▸ **GIVEN ENTRIES**:
══════════════════════════════

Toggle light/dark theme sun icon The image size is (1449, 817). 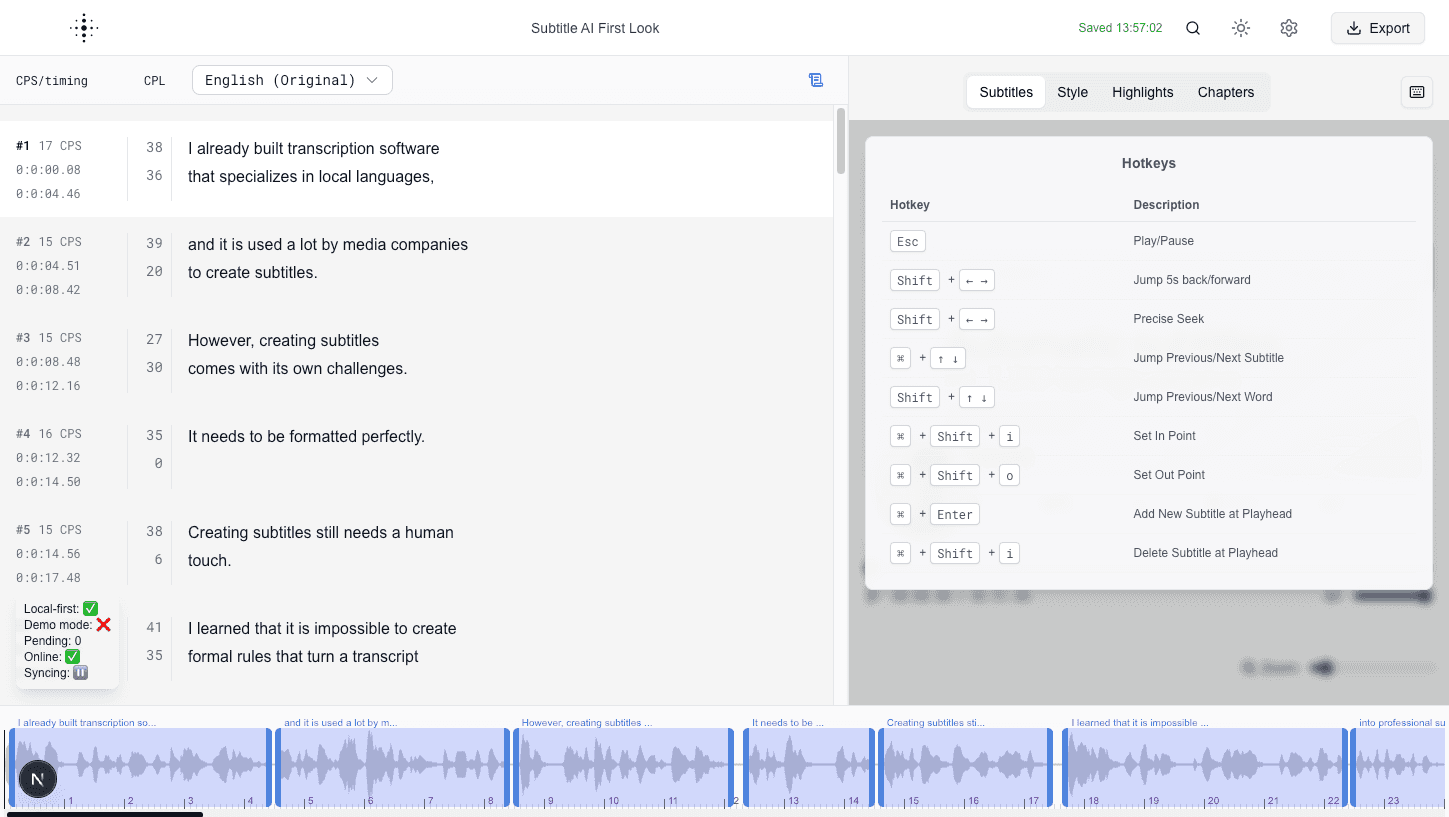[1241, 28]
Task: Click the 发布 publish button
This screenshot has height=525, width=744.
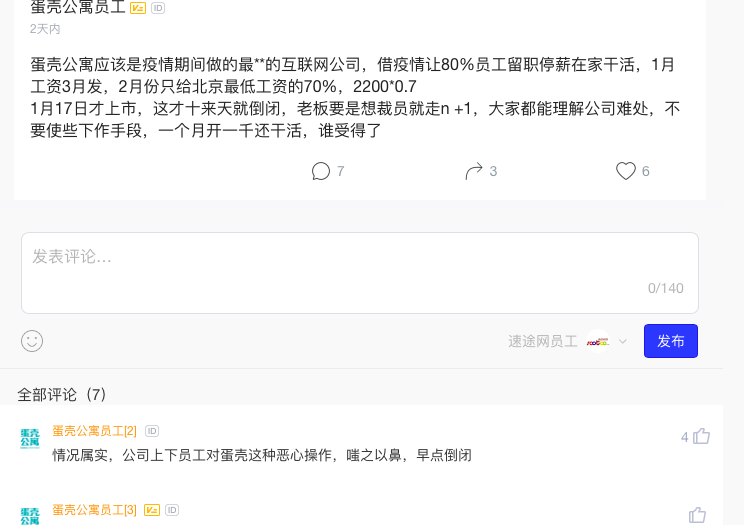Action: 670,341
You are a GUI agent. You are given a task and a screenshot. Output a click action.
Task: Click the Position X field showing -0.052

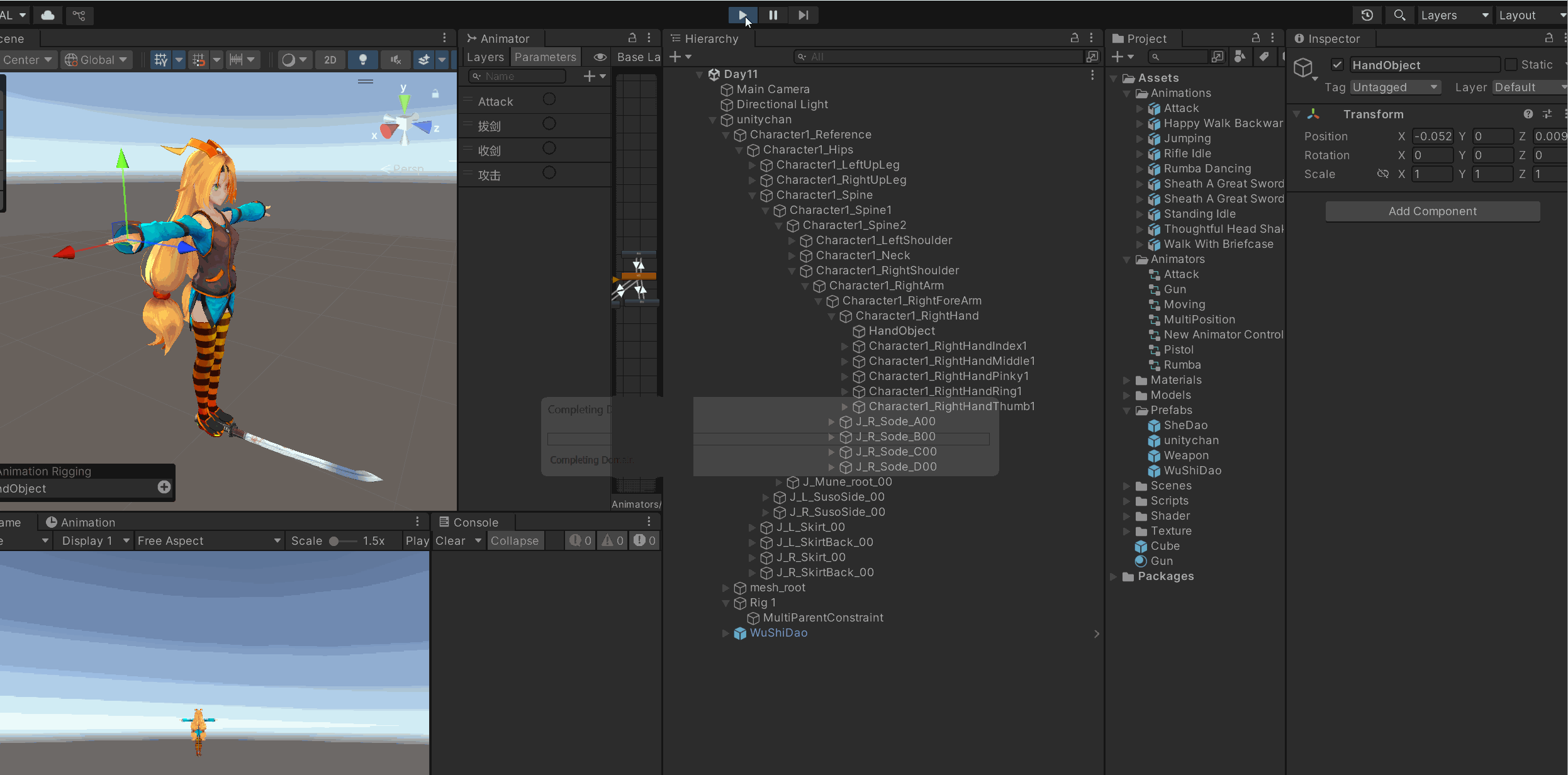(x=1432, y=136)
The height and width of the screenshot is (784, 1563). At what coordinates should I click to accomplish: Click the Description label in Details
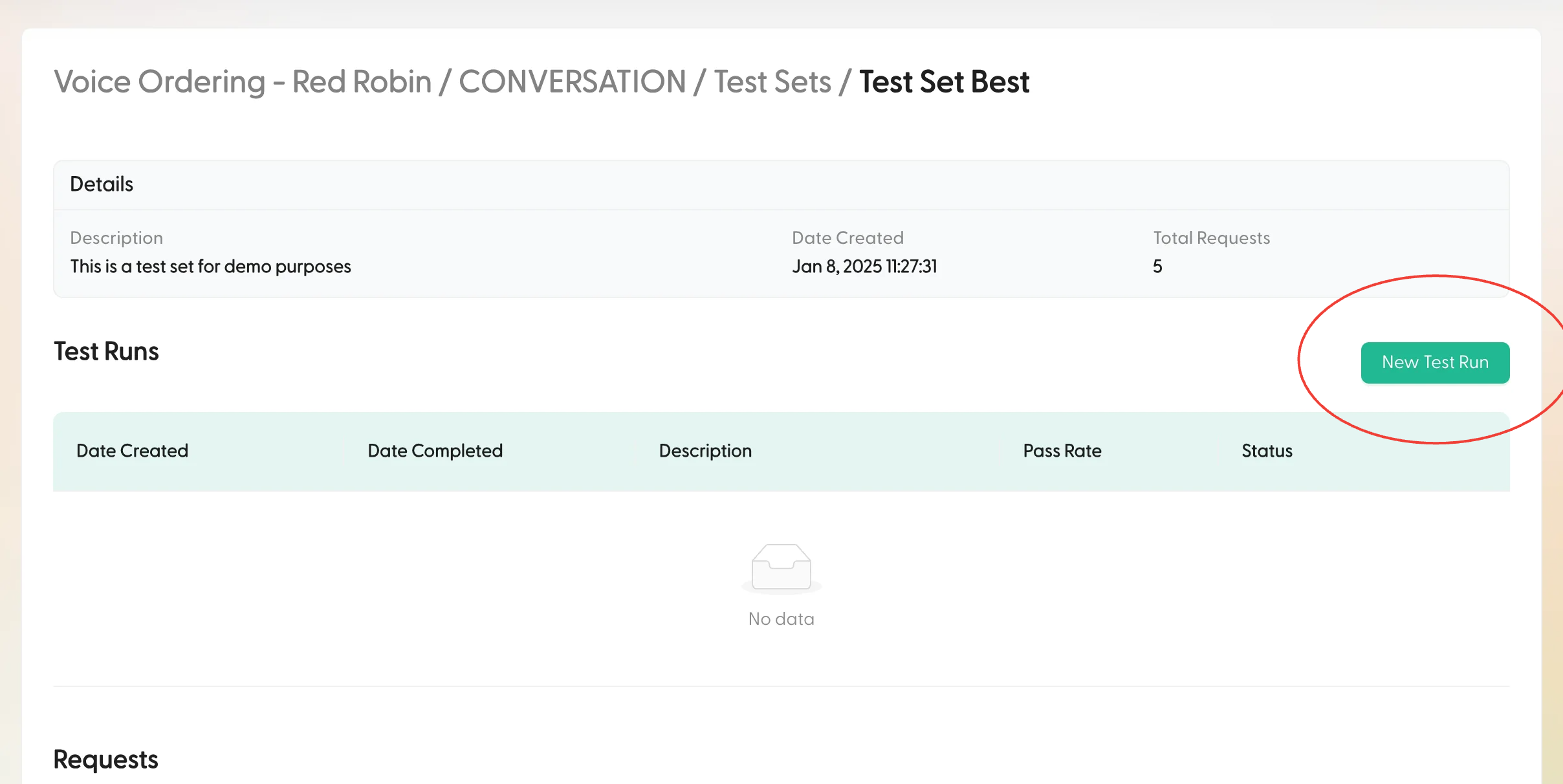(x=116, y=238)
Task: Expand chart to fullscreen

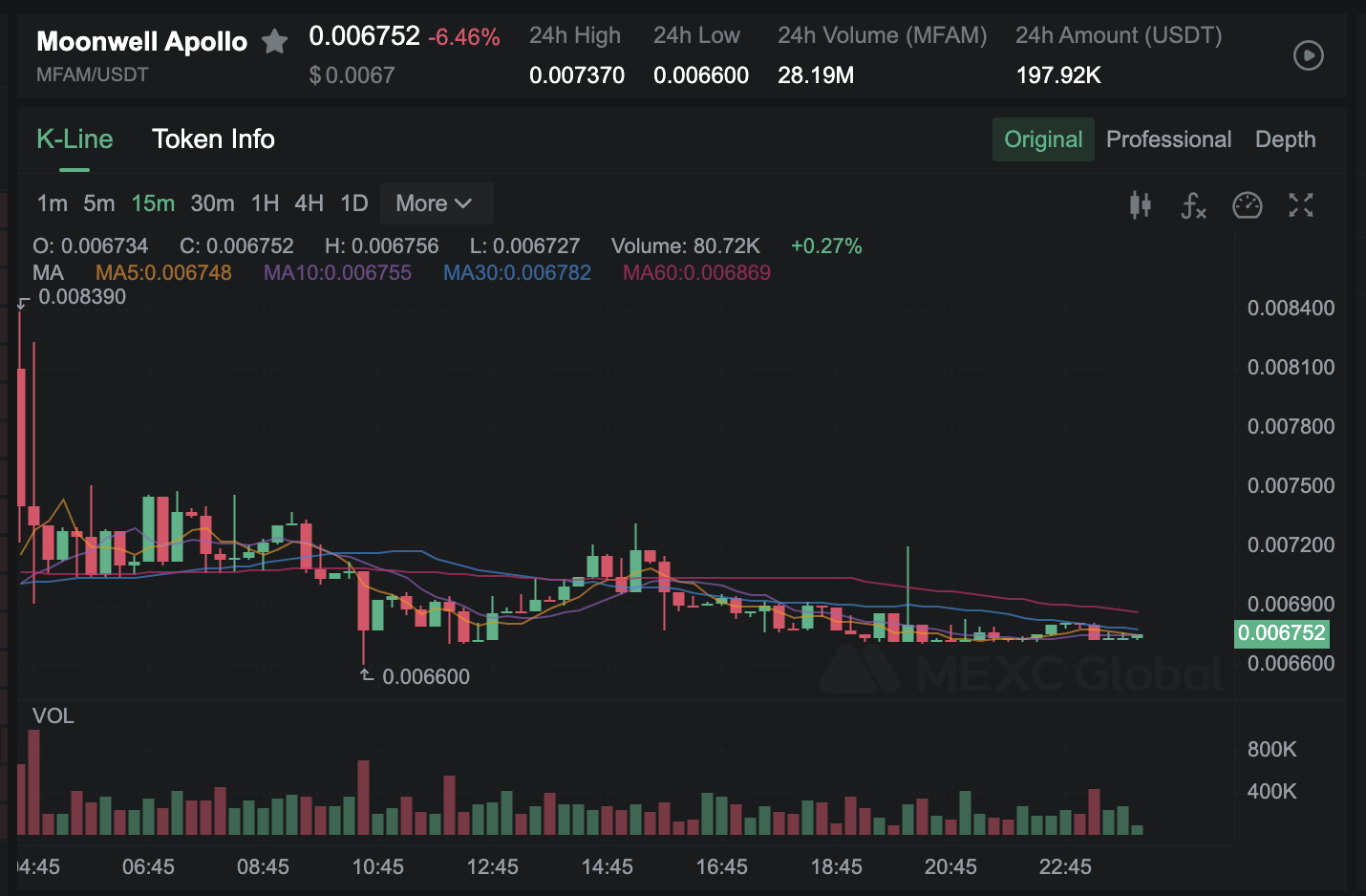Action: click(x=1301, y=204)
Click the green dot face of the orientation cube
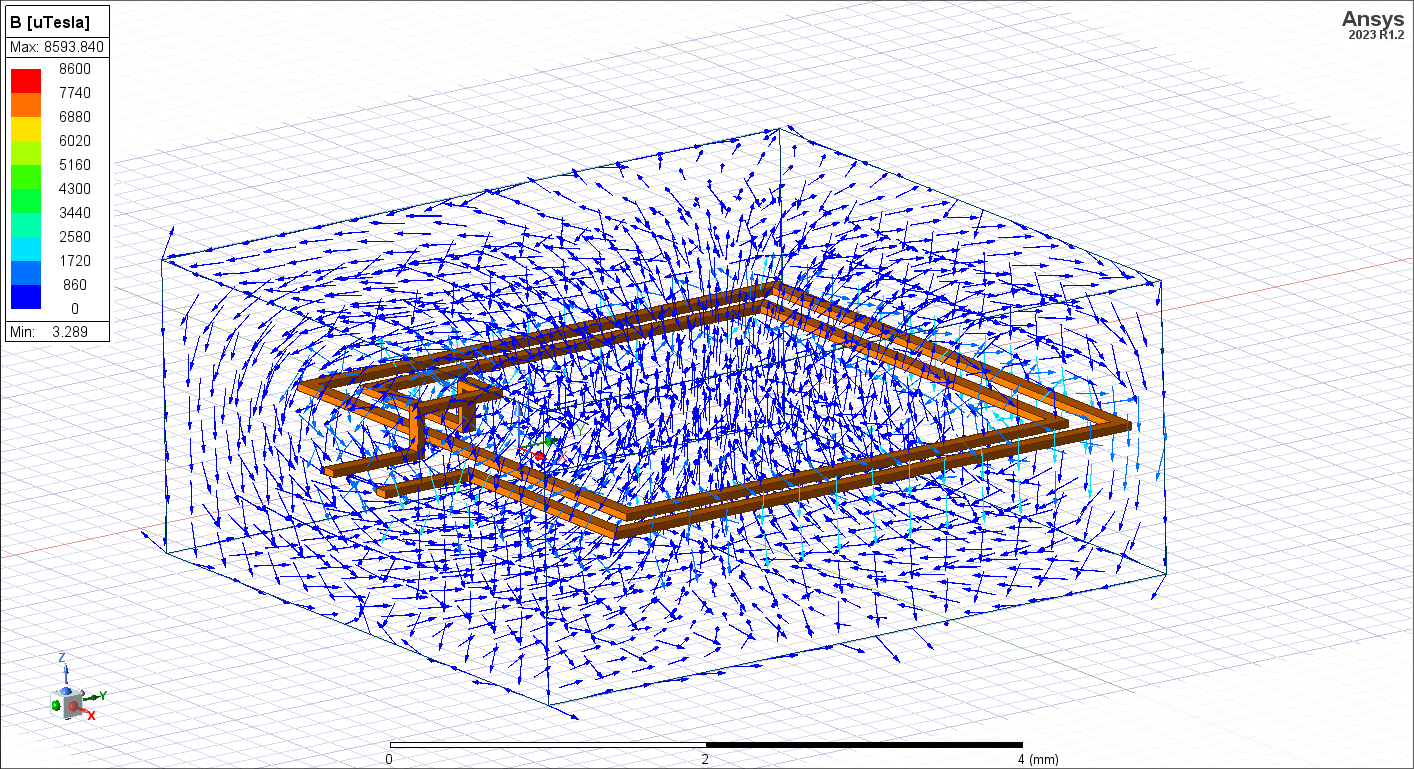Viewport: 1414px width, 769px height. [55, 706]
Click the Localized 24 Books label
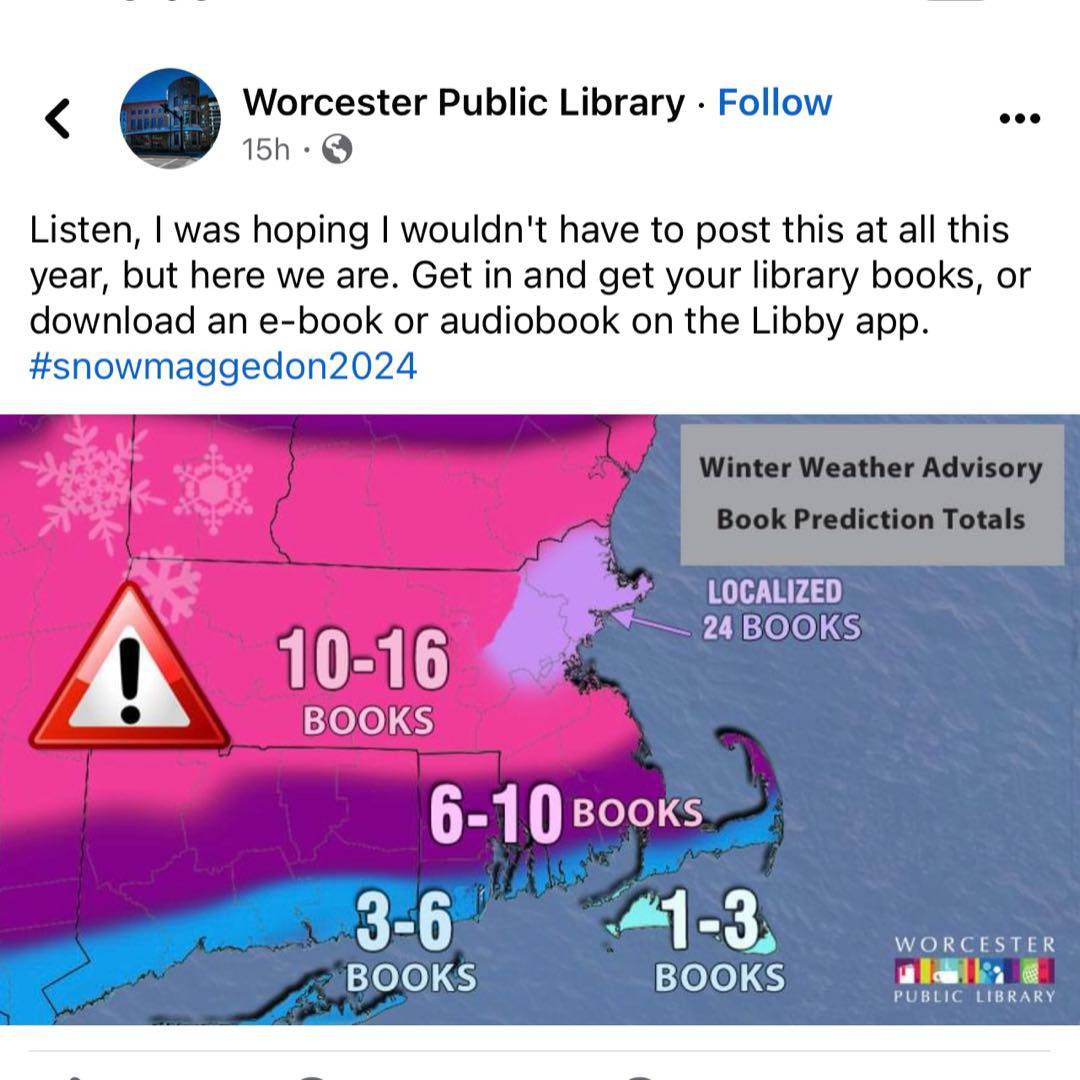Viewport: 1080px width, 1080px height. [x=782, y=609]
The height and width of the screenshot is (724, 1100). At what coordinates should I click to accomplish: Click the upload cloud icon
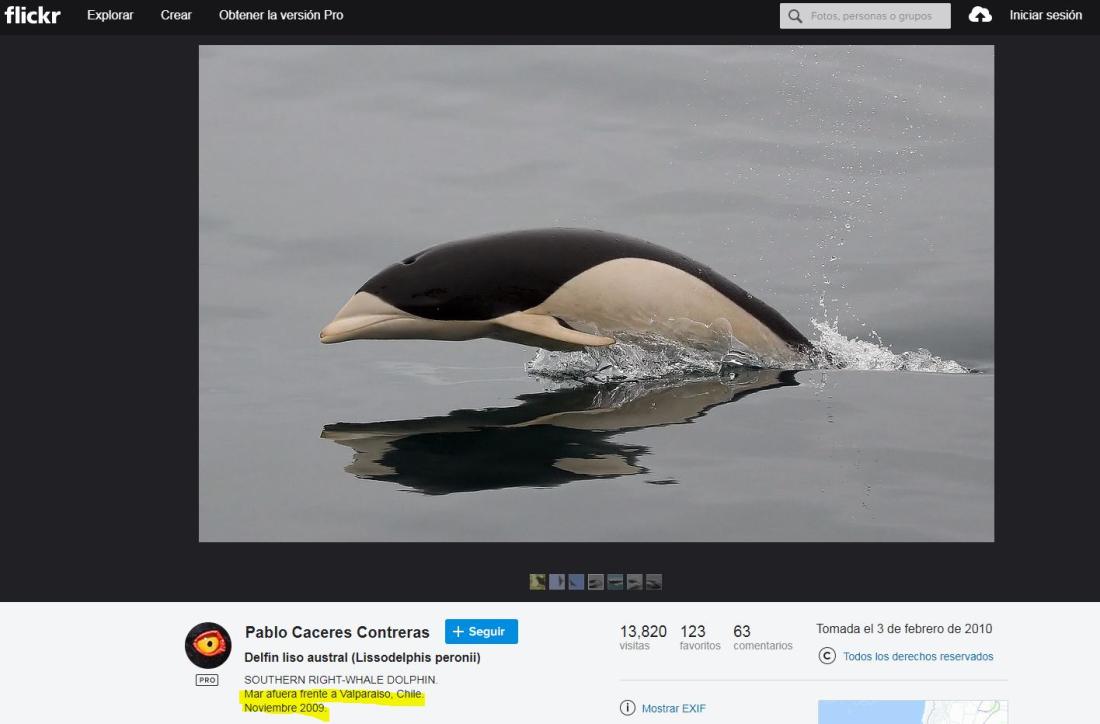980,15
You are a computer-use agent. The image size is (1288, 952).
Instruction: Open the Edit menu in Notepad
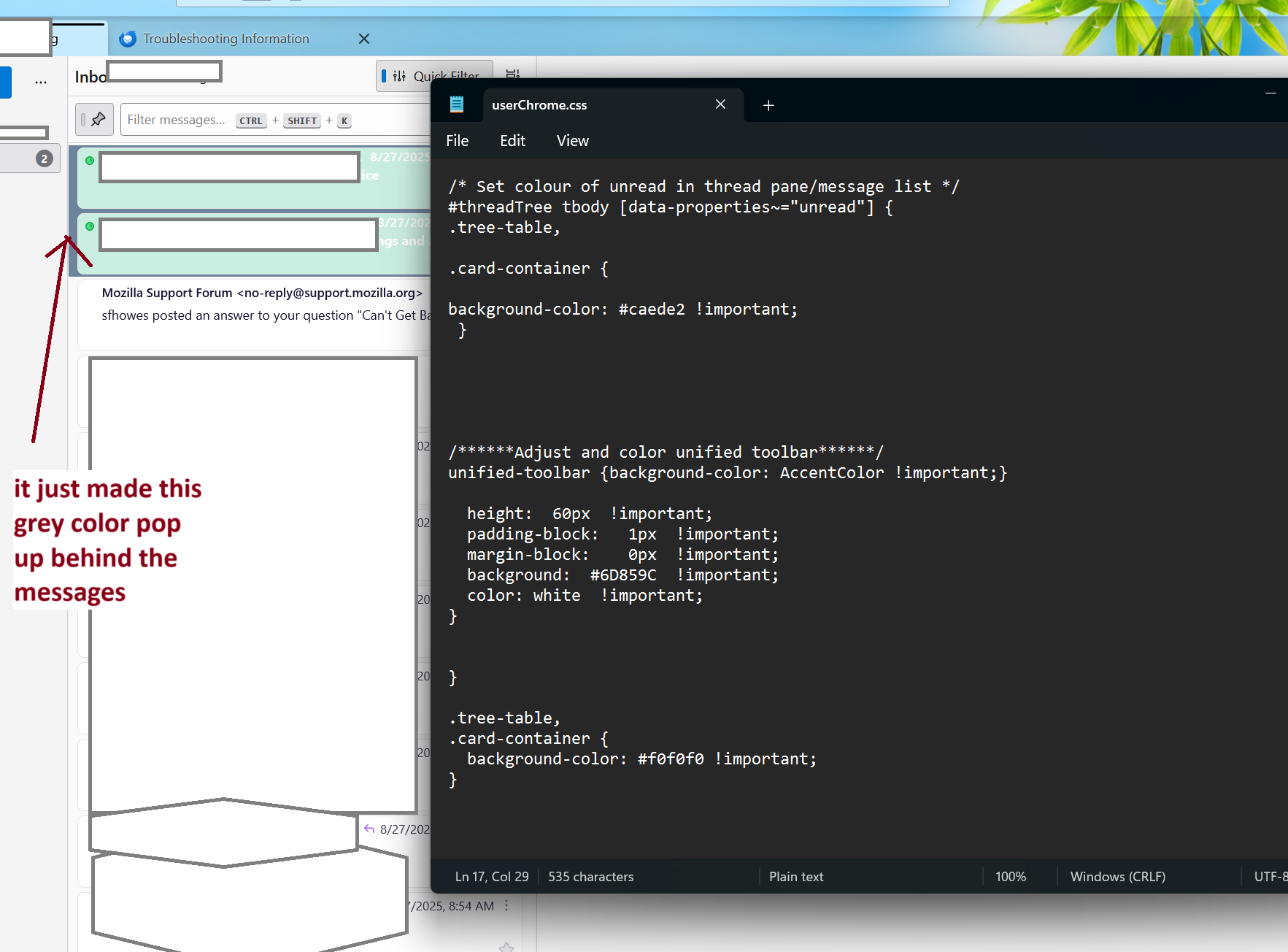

══════════════════════════════

▸ **SHORT PROBLEM**: Rewrite the material from the line containing "Click the Localized 24 Books label" through the end, both ends included, so that "upload cloud icon" becomes "download cloud icon" and nothing else changes. Give only those lines, without the pictures.

▸ **FINISHED TASK**:
Click the Localized 24 Books label
Viewport: 1080px width, 1080px height. [x=782, y=609]
The height and width of the screenshot is (724, 1100). At what coordinates should I click to accomplish: Click the download cloud icon
980,15
You are a computer-use agent. The image size is (1288, 952).
Instruction: Open the Edit menu in Notepad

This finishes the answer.